## [Collected data entries]
* START *

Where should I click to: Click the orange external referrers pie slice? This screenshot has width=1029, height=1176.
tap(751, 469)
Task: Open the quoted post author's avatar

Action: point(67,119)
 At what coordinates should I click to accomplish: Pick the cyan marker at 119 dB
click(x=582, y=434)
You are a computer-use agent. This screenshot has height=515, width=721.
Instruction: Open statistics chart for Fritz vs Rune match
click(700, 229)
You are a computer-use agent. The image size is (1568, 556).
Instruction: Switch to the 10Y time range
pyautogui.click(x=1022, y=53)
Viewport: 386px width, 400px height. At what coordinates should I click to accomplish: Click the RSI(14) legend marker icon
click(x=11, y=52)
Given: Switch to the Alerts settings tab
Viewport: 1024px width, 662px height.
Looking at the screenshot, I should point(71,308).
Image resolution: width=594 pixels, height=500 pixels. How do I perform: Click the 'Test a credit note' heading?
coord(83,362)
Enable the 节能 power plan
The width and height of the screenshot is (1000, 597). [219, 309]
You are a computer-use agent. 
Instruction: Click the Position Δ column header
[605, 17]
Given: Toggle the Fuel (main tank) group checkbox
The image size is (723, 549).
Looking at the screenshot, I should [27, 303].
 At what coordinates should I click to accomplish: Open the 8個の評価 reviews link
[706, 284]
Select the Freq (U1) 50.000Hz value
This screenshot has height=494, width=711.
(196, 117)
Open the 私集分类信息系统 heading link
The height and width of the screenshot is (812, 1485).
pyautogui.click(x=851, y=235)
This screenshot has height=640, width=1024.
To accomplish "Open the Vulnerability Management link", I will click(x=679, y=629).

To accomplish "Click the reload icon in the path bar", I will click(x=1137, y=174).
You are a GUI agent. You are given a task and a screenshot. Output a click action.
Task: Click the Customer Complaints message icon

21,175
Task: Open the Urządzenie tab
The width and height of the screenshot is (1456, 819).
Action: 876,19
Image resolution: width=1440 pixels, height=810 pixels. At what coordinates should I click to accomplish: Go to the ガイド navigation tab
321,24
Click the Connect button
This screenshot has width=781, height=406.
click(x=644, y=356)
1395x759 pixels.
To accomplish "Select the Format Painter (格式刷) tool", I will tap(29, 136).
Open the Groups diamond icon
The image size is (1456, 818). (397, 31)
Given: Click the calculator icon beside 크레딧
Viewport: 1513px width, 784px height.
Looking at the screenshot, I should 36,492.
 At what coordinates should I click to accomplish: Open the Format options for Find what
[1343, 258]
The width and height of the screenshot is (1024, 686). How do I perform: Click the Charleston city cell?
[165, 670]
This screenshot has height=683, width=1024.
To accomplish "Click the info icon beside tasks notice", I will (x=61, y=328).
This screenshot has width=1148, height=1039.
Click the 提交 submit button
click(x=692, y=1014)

* END *

## [What you need to do]
Copy the entries from the very first line through the line containing "click(x=11, y=52)", replacing "Instruction" with "Goal" and keeping everything else unchanged.

## [In response]
Where should I click to: Click the orange external referrers pie slice? This screenshot has width=1029, height=1176.
tap(751, 469)
Task: Open the quoted post author's avatar

Action: point(67,119)
 At what coordinates should I click to accomplish: Pick the cyan marker at 119 dB
click(x=582, y=434)
You are a computer-use agent. This screenshot has height=515, width=721.
Goal: Open statistics chart for Fritz vs Rune match
click(700, 229)
You are a computer-use agent. The image size is (1568, 556).
Goal: Switch to the 10Y time range
pyautogui.click(x=1022, y=53)
Viewport: 386px width, 400px height. At what coordinates should I click to accomplish: Click the RSI(14) legend marker icon
click(x=11, y=52)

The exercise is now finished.